[WORK REQUIRED]
Give back, exactly and with nothing else, the lines running from the one that contains "Where should I" to the end of the entries below; do not include pictures.

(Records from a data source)
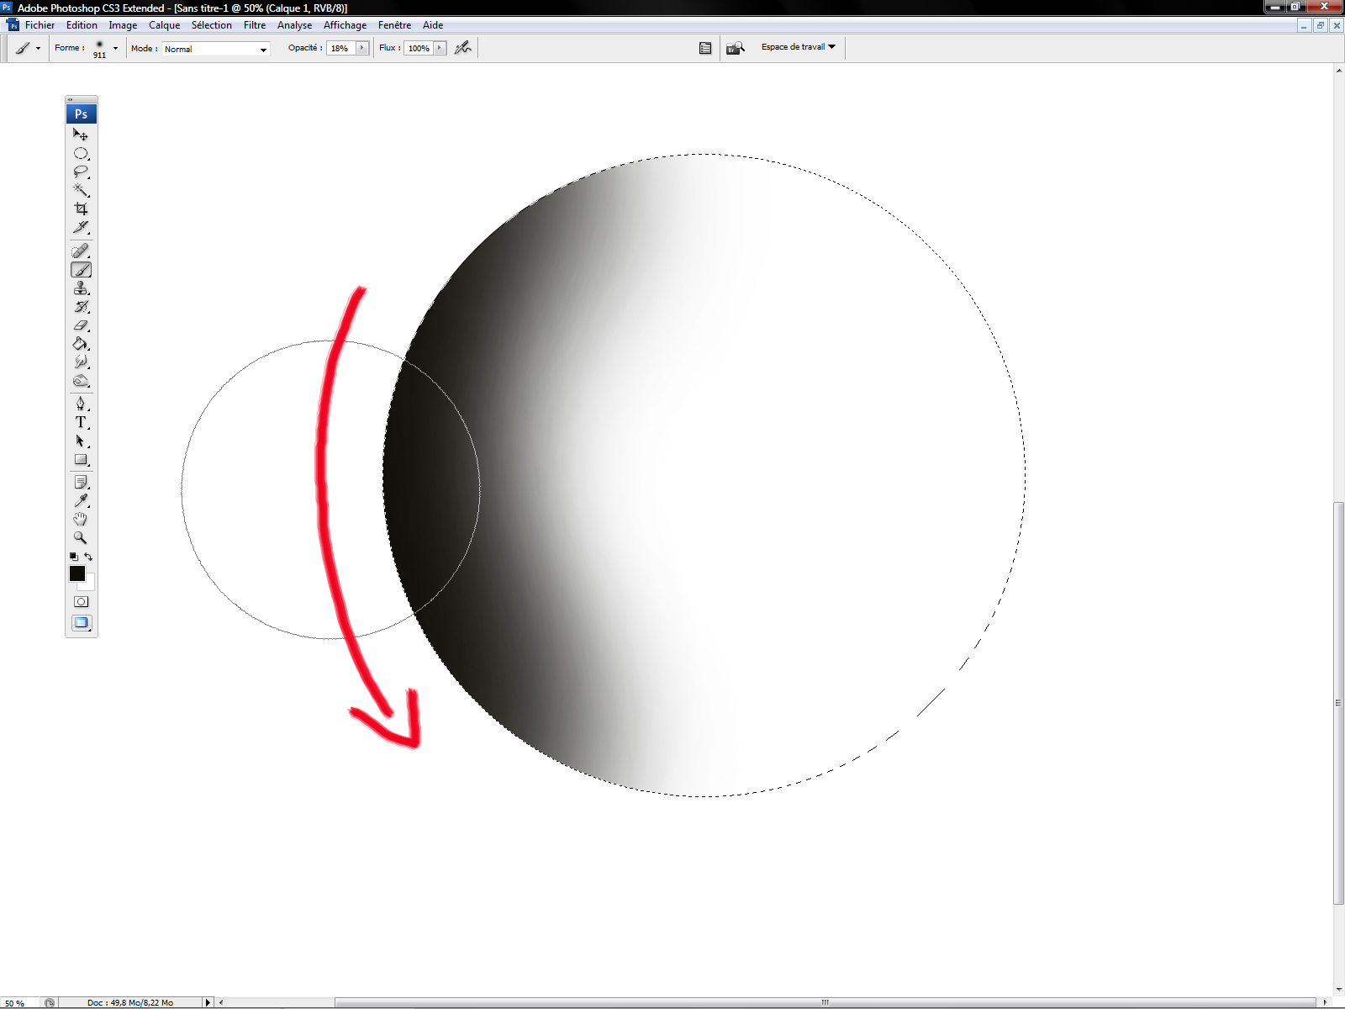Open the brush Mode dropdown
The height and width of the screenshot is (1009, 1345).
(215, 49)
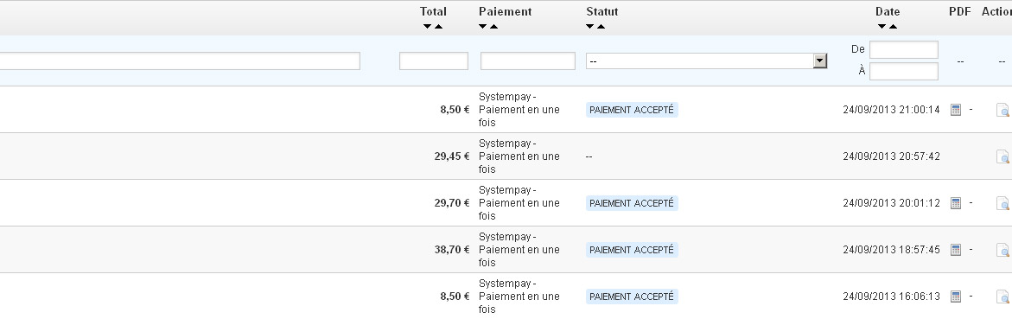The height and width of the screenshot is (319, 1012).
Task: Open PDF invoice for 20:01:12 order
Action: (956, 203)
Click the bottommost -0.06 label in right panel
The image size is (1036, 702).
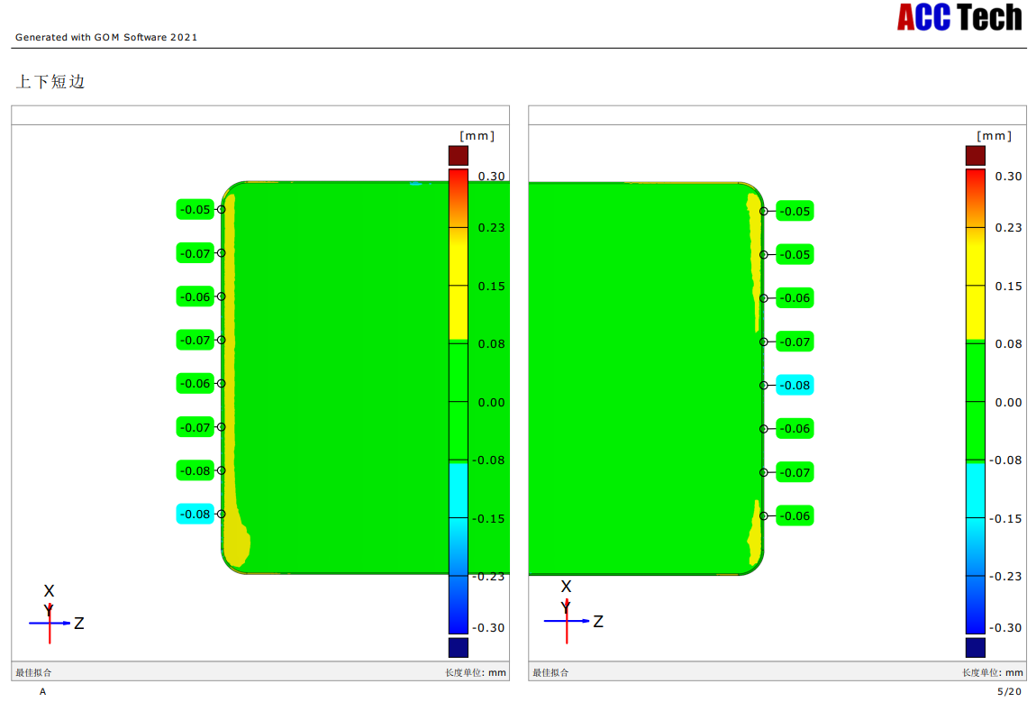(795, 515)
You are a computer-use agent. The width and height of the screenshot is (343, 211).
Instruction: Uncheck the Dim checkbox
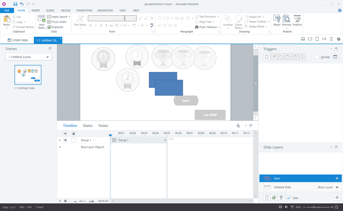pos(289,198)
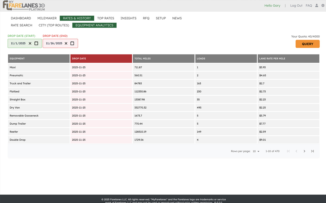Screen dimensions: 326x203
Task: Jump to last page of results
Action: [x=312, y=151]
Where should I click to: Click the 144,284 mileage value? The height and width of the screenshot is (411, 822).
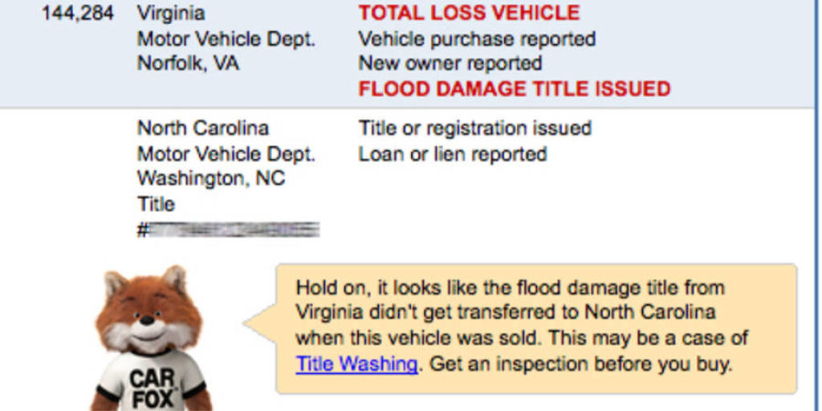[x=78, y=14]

[WRITTEN RESPONSE]
Where should I click to: Click the 144,284 mileage value? The height and width of the screenshot is (411, 822).
[x=78, y=14]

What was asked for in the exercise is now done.